Yves, prénom d’emprunt, a 65 ans. Pendant 15 ans, il a été membre d’Alanon. C’est grâce à cette démarche qu’il dit qu’aujourd’hui il va bien.
"Il m’a fallu beaucoup de courage pour pousser la porte d’Alanon car je savais que ma vie ne serait plus jamais la même. Avec le programme Alanon, j’ai mis des mots sur les malaises qui m’habitaient depuis toujours", a-t-il dit samedi soir. Il prenait alors la parole après une pièce de théâtre jouée au centre culturel de Waterloo, "Un silence ordinaire". Il s’agit d’un spectacle qui cherche à briser les tabous liés à l’alcoolisme.
Yves a eu un père alcoolique et violent : "je ne me souviens pas de moments équilibrés à la maison. Il n’y avait jamais un climat serein. Lors de fêtes de famille, à la Noël, il y avait toujours des accidents", m’explique-t-il. Ce qui n’était qu’accidents devient quotidien. Au point que son père a tout perdu. Son commerce était florissant, mais il a fait faillite. Il a même fait de la prison.
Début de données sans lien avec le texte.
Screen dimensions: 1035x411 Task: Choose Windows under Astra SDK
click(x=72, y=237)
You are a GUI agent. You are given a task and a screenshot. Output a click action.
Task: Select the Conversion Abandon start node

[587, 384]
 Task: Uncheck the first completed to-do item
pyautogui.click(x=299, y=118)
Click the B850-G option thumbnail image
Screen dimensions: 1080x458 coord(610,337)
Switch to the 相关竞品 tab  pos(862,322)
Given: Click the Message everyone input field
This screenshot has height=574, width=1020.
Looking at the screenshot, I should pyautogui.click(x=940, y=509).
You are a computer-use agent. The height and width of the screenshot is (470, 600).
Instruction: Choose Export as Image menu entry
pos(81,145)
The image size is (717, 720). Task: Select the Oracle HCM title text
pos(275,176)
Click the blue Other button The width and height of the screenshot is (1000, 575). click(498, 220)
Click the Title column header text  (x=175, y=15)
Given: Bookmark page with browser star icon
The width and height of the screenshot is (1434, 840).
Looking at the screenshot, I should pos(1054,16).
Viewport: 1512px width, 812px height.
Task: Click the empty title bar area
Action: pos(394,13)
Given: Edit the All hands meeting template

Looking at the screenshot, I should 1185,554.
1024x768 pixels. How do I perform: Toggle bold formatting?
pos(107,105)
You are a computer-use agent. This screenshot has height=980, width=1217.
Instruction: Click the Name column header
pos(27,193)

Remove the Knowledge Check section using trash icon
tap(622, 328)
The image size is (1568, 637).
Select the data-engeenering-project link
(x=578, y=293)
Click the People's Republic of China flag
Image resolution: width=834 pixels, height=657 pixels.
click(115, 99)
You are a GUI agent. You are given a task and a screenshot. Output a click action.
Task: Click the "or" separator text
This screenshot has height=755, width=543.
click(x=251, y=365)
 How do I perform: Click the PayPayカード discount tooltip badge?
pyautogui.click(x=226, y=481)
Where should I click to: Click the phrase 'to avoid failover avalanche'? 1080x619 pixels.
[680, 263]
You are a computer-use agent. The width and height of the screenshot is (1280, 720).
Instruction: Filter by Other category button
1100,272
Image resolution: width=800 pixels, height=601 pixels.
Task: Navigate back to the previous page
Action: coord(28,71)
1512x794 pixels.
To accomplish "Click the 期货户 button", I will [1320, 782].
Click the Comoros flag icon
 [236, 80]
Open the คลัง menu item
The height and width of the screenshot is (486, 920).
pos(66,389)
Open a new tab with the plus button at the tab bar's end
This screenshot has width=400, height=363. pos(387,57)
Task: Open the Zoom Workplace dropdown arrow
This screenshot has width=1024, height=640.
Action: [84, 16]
Pendant des années, Yves n’a plus eu de contact avec son père qui est allé chez les Alcooliques Anonymes et qui a arrêté de boire : "mais tout cela avait laissé des traces. Alors j’ai coupé les ponts. C’est un réflexe que beaucoup de jeunes ont : mettre un couvercle sur le problème. Selon moi, ce n’est pas une bonne chose : ça nous rattrape toujours, tôt ou tard".
Dans le message qu’il a lu à la fin de la pièce, il est revenu sur cette enfance difficile : "On m’a volé mon enfance. J’avais droit à l’amour inconditionnel de mes parents, on m’a privé de l’insouciance liée à l’enfance. Adolescent, je me suis rapidement senti investi d’une mission, venir au secours de ma maman".
L’alcoolisme va, une seconde fois, bouleverser la vie d’Yves. Cette fois, c’est son épouse qui se met à boire : "je voyais qu’il y avait un problème. Mais avant de se l’avouer, il a fallu beaucoup de temps. On cherche d’abord des excuses et on s’oublie totalement". Alors il s’est dit qu’il devait protéger ses enfants.
Il a donc d’abord poussé la porte d’Alanon où il a suivi des réunions pendant une quinzaine d’années : "Grâce à Alanon, je suis en paix avec mon passé, j’ai accepté que mon père souffrait de cette maladie, retrouvé ses bons côtés, reconnu les valeurs humaines qu’il m’a transmises".
Et il y a 4-5 ans, Yves a franchi une nouvelle étape : celle de faire partie des Guides Alateen. Il s’agit de réunions uniquement destinées aux enfants et aux adolescents vivant dans un foyer où l’alcool est présent : "Nous, les Guides Alateen, nous nous définissons comme des plombiers qui libèrent la parole. Une fois le robinet ouvert, il ne se tarit plus".
Pour Yves, il est important que les enfants vivant cette situation puissent trouver, à l’extérieur, une oreille attentive, qu’ils expriment que ce qu’ils subissent n’est pas normal : "faire ce constat peut aider à se reconstruire ", nous explique-t-il.
Tous les témoins que nous avons rencontrés ont insisté sur ce point : il y a moyen de s’en sortir.